France 24: Tribal truckers, praying paramedics: mixed bag on last IS front

16 February 2019

Syria

From the article: Sahale Eubank, a volunteer with the Free Burma Rangers (FBR), is pictured at a plateau overlooking the embattled Baghouz area in the eastern Syrian province of Deir Ezzor AFP
From the article: Sahale Eubank, a volunteer with the Free Burma Rangers (FBR), is pictured at a plateau overlooking the embattled Baghouz area in the eastern Syrian province of Deir Ezzor AFP

Excerpt from the article:

As destitute civilians stumble out of the Islamic State group’s last enclave in east Syria, a mixed bag of unlikely characters are pitching in to help get them to safety.

They include a team of medics led by an American veteran and his children as well as a group of truckers from a remote Syrian town.

Close to 40,000 have fled IS’s last Euphrates Valley bastions into territory held by the US-backed Syrian Democratic Forces, in pitiful conditions after weeks of bombardment and food shortages.

Citing security concerns, global aid agencies have kept their distance from the town of Baghouz where the jihadists are making a last stand and the SDF’s limited humanitarian capacities cannot cope with the influx.

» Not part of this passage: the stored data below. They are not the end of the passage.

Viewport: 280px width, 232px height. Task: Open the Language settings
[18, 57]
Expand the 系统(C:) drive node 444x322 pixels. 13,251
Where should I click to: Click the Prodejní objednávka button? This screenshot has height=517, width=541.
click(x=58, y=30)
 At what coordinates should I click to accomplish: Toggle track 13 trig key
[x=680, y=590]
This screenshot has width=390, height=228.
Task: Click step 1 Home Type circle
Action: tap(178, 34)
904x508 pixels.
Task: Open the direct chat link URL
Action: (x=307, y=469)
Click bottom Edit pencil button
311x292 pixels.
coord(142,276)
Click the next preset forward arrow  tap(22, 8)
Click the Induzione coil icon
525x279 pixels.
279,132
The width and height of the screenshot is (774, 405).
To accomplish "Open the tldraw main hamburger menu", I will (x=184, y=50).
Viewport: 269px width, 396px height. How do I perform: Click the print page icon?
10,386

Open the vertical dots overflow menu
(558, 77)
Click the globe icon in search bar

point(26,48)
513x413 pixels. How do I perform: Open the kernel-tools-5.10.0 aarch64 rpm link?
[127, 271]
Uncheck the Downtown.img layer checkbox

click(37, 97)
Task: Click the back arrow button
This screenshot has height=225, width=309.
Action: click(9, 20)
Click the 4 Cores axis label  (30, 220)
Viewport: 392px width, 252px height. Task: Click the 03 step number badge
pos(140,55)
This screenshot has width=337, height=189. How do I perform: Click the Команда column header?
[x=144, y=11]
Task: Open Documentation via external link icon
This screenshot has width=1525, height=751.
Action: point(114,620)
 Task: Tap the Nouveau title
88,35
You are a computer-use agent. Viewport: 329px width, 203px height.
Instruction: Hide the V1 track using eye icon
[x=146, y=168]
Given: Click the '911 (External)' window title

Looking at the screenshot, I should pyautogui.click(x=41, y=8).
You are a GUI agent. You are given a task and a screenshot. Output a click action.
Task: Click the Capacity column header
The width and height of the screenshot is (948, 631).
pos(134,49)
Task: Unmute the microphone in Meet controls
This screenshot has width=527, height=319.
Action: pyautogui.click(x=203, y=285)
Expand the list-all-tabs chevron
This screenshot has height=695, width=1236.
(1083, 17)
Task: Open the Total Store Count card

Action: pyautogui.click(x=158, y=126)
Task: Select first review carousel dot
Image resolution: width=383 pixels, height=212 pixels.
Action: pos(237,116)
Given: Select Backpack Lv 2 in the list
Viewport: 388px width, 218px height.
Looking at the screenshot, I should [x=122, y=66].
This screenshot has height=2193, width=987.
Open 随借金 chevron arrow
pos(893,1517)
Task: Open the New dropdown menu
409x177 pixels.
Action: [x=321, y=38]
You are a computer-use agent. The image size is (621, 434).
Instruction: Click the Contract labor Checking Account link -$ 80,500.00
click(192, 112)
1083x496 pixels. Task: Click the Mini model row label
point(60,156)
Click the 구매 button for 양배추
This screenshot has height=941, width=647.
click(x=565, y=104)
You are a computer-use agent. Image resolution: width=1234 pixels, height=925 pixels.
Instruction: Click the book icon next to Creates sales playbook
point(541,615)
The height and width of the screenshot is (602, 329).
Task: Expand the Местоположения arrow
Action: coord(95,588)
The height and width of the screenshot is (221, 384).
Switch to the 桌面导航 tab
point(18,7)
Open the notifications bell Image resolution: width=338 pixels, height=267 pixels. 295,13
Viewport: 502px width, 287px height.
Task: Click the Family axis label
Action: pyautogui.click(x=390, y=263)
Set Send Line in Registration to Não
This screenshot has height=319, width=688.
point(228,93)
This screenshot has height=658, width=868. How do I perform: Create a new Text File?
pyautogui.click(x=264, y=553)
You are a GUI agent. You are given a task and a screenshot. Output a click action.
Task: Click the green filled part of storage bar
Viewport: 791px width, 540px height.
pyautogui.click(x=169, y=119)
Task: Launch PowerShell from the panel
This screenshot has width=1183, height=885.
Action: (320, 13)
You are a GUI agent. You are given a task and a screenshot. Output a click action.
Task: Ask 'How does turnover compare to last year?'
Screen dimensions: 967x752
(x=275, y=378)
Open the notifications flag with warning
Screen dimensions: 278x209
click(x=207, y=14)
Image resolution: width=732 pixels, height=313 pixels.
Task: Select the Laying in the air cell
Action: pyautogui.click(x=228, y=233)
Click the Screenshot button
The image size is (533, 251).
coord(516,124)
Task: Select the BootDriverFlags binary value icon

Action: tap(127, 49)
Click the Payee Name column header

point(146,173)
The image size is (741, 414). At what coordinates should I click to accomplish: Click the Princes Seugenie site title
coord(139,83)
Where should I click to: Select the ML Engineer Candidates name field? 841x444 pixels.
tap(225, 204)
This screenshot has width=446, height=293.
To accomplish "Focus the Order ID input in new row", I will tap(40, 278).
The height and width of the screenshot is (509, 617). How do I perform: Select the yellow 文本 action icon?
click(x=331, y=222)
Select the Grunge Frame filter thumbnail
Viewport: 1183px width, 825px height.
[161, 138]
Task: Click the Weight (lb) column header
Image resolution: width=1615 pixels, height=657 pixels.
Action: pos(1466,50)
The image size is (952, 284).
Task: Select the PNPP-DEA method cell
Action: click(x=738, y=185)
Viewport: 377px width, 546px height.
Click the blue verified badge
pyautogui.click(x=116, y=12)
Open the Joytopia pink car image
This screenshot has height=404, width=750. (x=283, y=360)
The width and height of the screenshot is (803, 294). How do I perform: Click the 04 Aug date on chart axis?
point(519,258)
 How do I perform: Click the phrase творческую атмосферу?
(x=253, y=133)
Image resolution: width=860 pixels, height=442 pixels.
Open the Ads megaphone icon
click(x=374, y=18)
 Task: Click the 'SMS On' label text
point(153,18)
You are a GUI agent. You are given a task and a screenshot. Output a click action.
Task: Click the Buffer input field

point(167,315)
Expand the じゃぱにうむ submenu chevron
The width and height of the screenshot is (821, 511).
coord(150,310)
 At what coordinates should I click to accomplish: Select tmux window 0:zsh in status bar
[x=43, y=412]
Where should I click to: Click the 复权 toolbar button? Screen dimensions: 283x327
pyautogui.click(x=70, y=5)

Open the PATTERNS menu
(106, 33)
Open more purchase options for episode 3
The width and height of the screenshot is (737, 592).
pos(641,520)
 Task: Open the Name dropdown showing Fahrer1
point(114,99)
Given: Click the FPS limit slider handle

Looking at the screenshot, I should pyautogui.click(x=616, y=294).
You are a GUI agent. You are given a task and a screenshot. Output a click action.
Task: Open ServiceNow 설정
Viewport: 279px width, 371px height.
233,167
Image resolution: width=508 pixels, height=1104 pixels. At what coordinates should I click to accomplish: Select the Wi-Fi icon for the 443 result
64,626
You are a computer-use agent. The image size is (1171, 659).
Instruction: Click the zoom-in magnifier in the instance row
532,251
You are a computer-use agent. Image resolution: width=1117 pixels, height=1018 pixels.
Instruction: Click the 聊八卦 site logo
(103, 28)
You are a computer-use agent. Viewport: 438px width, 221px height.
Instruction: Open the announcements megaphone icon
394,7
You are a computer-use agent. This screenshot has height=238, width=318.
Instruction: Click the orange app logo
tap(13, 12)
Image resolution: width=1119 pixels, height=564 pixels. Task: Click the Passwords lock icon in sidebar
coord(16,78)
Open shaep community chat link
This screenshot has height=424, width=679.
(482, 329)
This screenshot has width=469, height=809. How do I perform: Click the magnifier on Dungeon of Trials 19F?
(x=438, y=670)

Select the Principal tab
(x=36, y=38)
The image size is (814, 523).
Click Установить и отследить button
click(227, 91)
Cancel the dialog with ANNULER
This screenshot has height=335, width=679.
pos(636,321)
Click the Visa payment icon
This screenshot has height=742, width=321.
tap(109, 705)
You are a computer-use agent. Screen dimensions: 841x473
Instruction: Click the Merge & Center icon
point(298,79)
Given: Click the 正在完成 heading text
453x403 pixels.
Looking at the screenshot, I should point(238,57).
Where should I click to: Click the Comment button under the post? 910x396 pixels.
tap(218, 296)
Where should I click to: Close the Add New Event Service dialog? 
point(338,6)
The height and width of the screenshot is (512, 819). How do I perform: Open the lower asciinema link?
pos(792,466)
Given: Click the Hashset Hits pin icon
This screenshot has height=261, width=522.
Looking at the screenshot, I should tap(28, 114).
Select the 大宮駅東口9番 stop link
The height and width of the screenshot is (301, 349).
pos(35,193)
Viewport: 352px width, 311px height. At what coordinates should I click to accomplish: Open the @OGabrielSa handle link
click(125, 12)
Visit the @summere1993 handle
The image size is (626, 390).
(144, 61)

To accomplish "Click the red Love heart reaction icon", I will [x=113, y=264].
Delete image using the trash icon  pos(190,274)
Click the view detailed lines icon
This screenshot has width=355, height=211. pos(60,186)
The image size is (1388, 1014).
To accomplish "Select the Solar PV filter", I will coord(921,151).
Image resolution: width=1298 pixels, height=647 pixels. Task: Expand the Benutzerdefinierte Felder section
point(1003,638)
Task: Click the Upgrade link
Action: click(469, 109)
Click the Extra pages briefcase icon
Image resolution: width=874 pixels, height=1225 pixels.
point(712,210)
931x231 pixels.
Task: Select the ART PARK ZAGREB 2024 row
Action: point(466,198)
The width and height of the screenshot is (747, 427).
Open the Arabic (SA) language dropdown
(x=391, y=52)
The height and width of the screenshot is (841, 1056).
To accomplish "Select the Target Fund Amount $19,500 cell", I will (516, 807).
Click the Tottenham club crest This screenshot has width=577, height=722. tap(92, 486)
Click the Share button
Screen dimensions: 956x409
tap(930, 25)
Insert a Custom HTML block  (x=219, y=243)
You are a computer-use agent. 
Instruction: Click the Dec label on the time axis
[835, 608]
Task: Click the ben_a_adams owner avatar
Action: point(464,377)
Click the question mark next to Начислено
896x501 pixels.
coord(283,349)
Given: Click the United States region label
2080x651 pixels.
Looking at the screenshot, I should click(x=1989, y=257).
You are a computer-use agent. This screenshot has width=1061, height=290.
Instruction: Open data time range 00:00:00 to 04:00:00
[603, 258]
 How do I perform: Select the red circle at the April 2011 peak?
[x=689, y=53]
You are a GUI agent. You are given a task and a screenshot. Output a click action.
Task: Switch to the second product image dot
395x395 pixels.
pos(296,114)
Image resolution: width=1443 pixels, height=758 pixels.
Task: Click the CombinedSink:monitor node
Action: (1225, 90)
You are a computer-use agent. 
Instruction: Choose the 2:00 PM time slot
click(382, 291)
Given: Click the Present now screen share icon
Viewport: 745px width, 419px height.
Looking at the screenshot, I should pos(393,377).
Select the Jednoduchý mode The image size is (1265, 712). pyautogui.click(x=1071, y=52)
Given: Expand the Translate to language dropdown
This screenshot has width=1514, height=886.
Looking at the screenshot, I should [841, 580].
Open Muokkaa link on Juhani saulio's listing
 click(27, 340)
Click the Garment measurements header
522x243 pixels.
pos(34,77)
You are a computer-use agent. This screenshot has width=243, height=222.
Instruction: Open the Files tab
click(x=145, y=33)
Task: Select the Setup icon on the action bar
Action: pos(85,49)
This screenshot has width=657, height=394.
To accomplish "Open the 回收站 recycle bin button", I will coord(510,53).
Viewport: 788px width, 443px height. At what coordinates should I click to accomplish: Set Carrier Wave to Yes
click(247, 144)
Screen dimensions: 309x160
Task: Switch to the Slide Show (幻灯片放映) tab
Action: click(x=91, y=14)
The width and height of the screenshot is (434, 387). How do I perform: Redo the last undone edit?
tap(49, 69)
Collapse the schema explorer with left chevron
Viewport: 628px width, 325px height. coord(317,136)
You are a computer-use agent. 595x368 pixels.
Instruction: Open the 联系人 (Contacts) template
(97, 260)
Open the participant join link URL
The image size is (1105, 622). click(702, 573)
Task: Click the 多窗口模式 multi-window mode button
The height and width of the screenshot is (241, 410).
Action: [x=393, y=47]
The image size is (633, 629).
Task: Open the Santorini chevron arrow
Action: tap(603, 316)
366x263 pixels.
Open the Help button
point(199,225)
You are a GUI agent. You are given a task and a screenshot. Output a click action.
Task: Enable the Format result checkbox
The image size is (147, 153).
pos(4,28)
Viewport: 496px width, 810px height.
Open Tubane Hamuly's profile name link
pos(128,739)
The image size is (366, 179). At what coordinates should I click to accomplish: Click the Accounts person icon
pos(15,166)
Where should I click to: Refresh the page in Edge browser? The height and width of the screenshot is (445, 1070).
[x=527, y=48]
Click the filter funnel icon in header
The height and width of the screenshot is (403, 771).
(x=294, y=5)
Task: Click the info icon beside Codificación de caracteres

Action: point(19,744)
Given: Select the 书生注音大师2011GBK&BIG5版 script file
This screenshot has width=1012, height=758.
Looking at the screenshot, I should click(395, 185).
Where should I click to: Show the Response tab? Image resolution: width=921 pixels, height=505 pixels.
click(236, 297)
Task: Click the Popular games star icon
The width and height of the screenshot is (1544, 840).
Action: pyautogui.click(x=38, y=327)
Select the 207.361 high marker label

Enter the Free Burma Rangers (FBR).

Led by a US veteran and passionate Christian, David Eubank, the team of around 25 volunteers — including his wife and three children — is camped out on a plateau overlooking Baghouz that serves as the first stop for fleeing civilians.

“We’re not qualified to be here. I asked God, what would I do here?” Eubank told AFP, dressed in military fatigues and a fishing hat, a pistol holstered on his hip.

“I felt God say: ‘Give up your own way. Just come help,'” he said.